__Directions for this task__: Decide whether each statement below agrees with the roster text, answering yes or no and quoting the deciding words of the text exactly. (a) The Rising Stars game was played. (b) Curry edged Mike Conley Jr. 28–27 in the final round of the Three-Point Contest. (c) Precious Achiuwa is listed as a sophomore.

__Text excerpt__:

A Rising Stars roster was named to honor the league's top first- and second-year players, but the game was not played.

Team World
| Pos. | Nat. | Player | Team | R/S |
|---|---|---|---|---|
| F | Nigeria | Precious Achiuwa | Miami Heat | Rookie |
| G | Canada | Nickeil Alexander-Walker | New Orleans Pelicans | Sophomore |
| F | Israel | Deni Avdija | Washington Wizards | Rookie |
| G/F | Canada | RJ Barrett | New York Knicks | Sophomore |
| G | Argentina | Facundo Campazzo | Denver Nuggets | Rookie |
| F | Canada | Brandon Clarke | Memphis Grizzlies | Sophomore |
| G | Canada | Luguentz Dort | Oklahoma City Thunder | Sophomore |
| F | Japan | Rui Hachimura | Washington Wizards | Sophomore |
| G | France | Théo Maledon | Oklahoma City Thunder | Rookie |
| G | Canada | Mychal Mulder | Golden State Warriors | Sophomore |

Team USA
| Pos. | Player | Team | R/S |
|---|---|---|---|
| G | LaMelo Ball | Charlotte Hornets | Rookie |
| G | Anthony Edwards | Minnesota Timberwolves | Rookie |
| G | Tyrese Haliburton | Sacramento Kings | Rookie |
| G | Tyler Herro | Miami Heat | Sophomore |
| F | De'Andre Hunter | Atlanta Hawks | Sophomore |
| G/F | Keldon Johnson | San Antonio Spurs | Sophomore |
| G | Ja Morant | Memphis Grizzlies | Sophomore |
| F | Michael Porter Jr. | Denver Nuggets | Sophomore |
| F | Zion Williamson | New Orleans Pelicans | Sophomore |
| C | James Wiseman | Golden State Warriors | Rookie |

===Skills Challenge===

Contestants
| Pos. | Player | Team | Height | Weight |
|---|---|---|---|---|
| F | Robert Covington | Portland Trail Blazers | 6–7 | 209 |
| G/F | Luka Dončić | Dallas Mavericks | 6–7 | 230 |
| G | Chris Paul | Phoenix Suns | 6–0 | 175 |
| F/C | Julius Randle | New York Knicks | 6–8 | 250 |
| F/C | Domantas Sabonis | Indiana Pacers | 6–11 | 240 |
| C | Nikola Vučević | Orlando Magic | 6–11 | 260 |

===Three-Point Contest===

Curry won his second Three-Point Contest after making his last shot in the final round to edge Mike Conley Jr. 28–27.

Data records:

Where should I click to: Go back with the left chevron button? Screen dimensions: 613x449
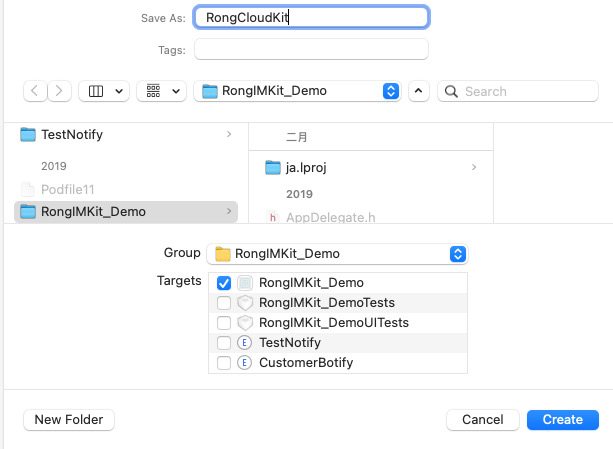(36, 91)
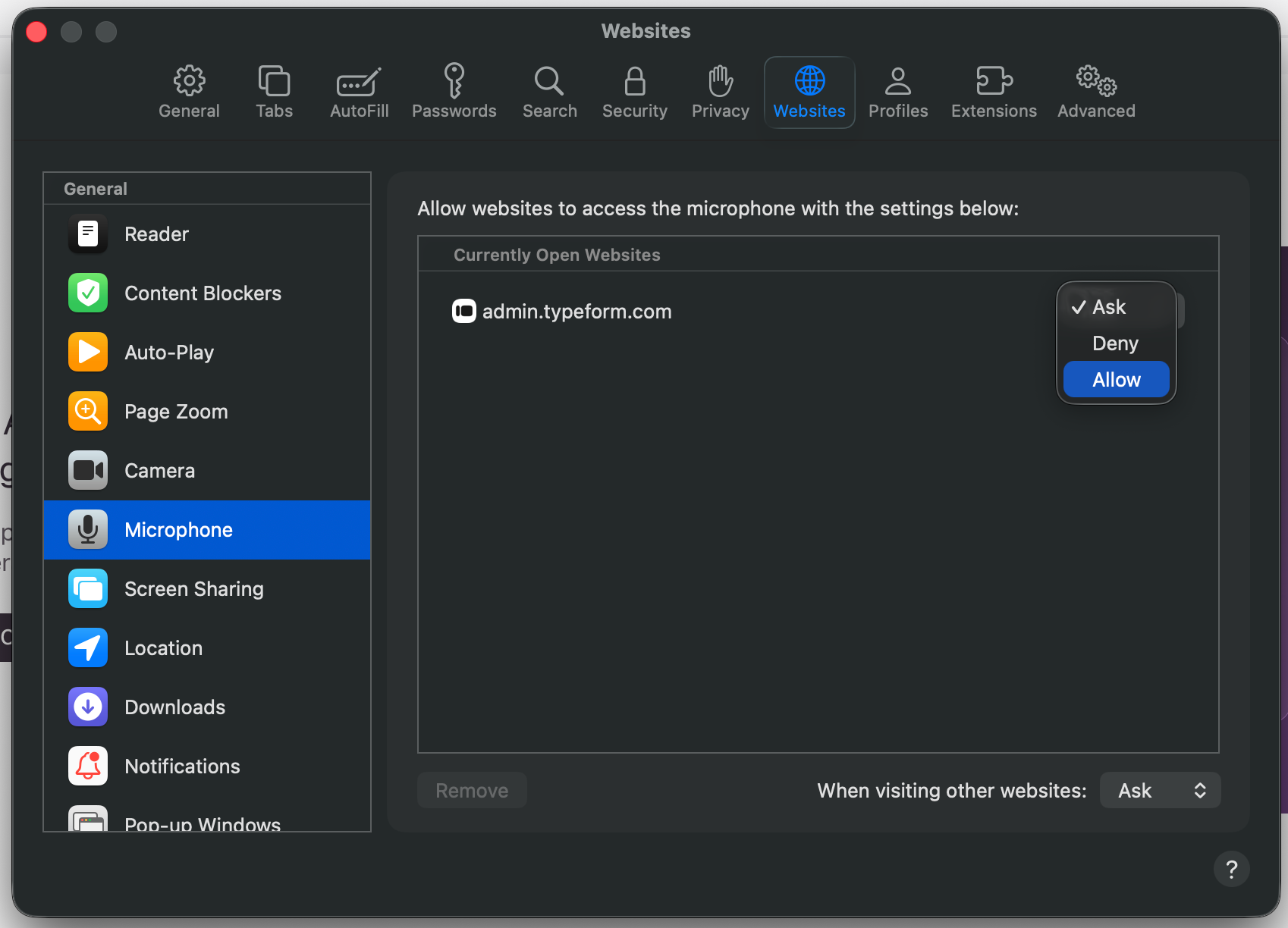Open Auto-Play website settings
The height and width of the screenshot is (928, 1288).
coord(207,353)
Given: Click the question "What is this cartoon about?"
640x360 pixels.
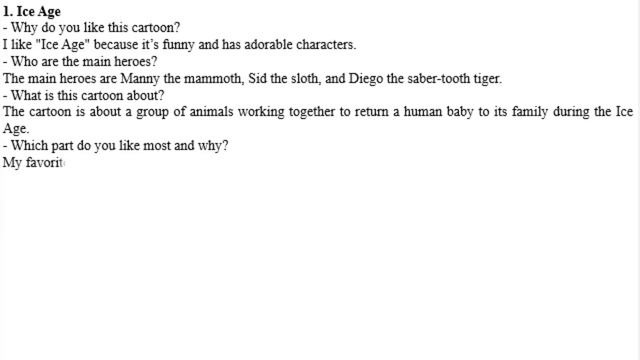Looking at the screenshot, I should [x=88, y=96].
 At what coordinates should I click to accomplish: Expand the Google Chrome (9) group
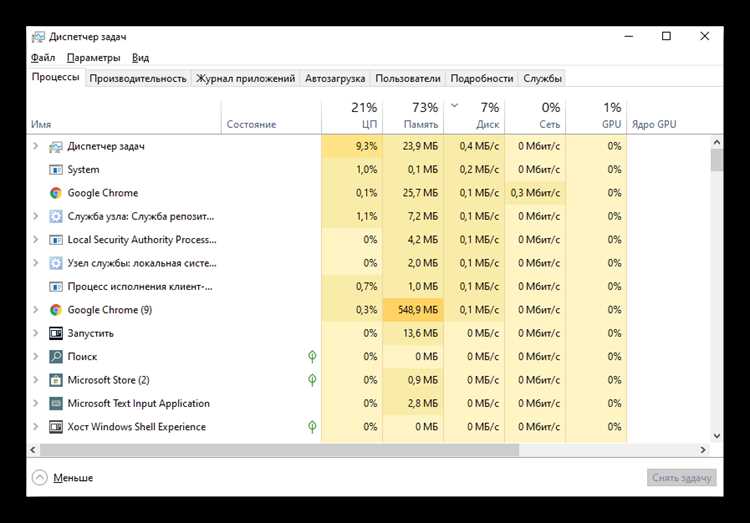coord(35,310)
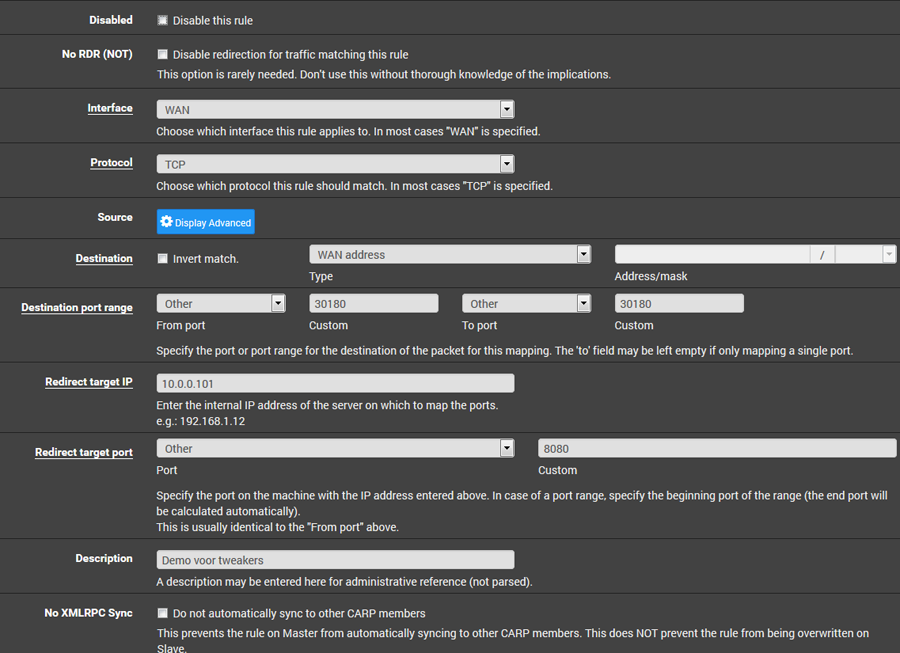Click the Destination address input field
This screenshot has width=900, height=653.
coord(712,255)
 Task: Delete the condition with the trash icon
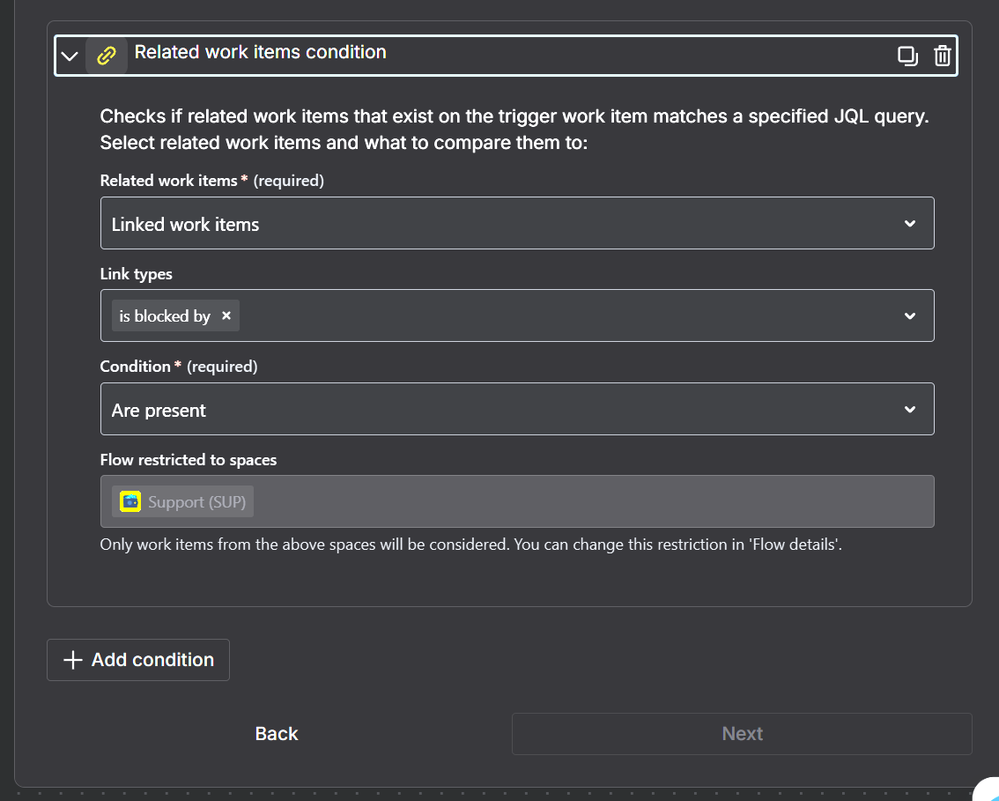(942, 56)
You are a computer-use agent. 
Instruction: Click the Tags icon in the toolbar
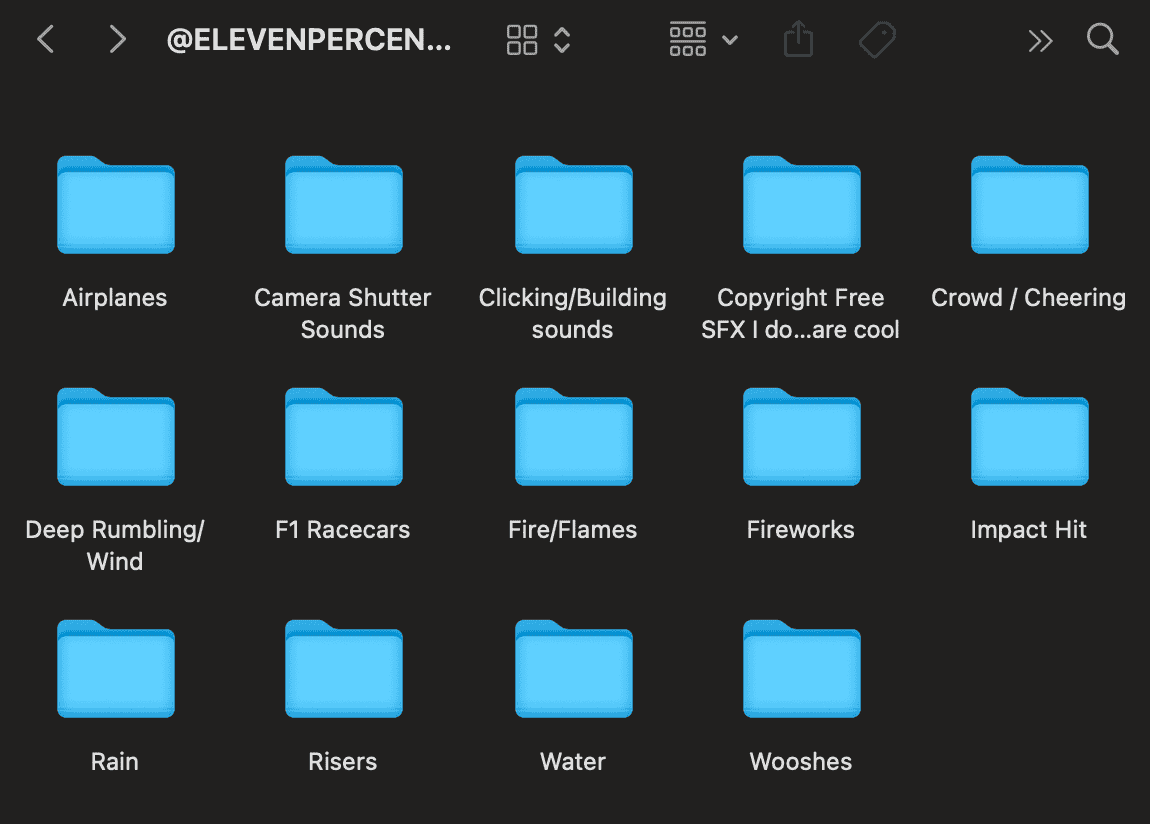(x=877, y=39)
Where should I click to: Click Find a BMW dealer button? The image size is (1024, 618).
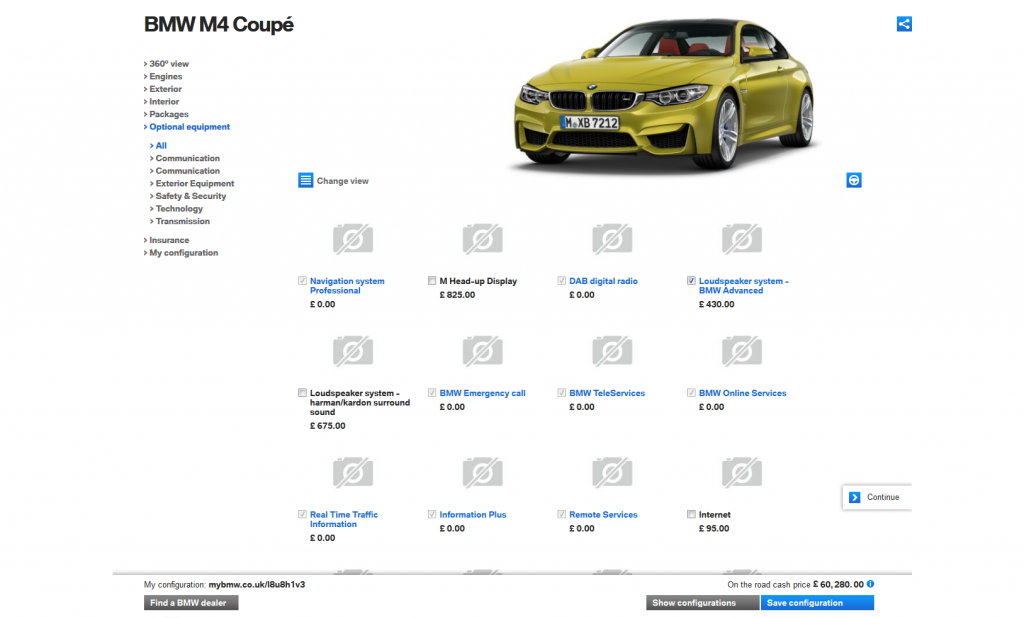(191, 603)
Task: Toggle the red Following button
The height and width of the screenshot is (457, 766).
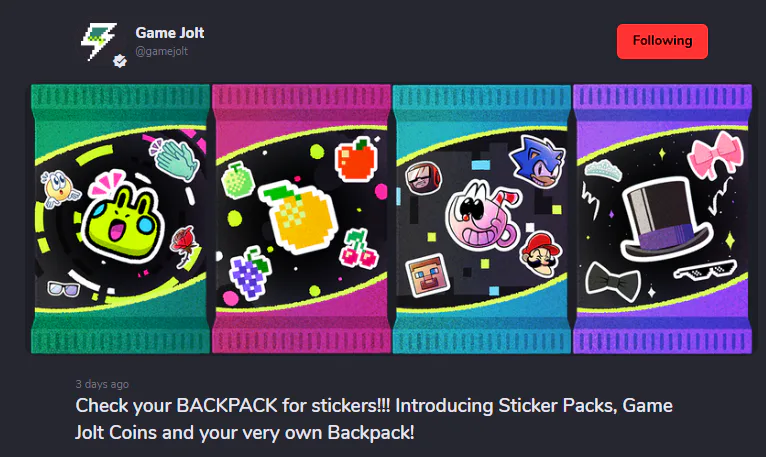Action: [662, 41]
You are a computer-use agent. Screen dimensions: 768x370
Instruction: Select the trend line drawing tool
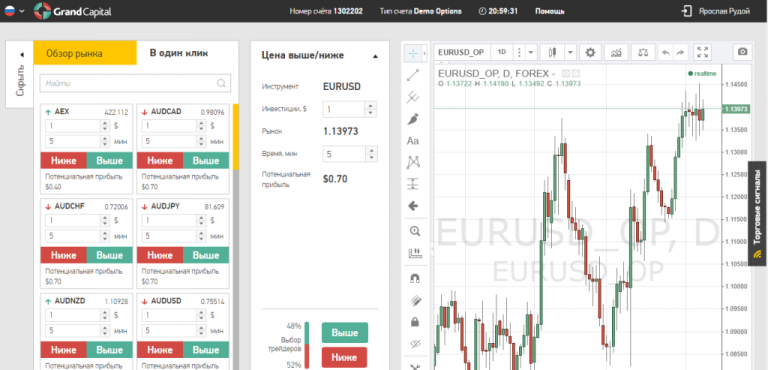click(413, 75)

__Task output__:
(a) No: "but the game was not played."
(b) Yes: "making his last shot in the final round to edge Mike Conley Jr. 28–27."
(c) No: "Precious Achiuwa | Miami Heat | Rookie"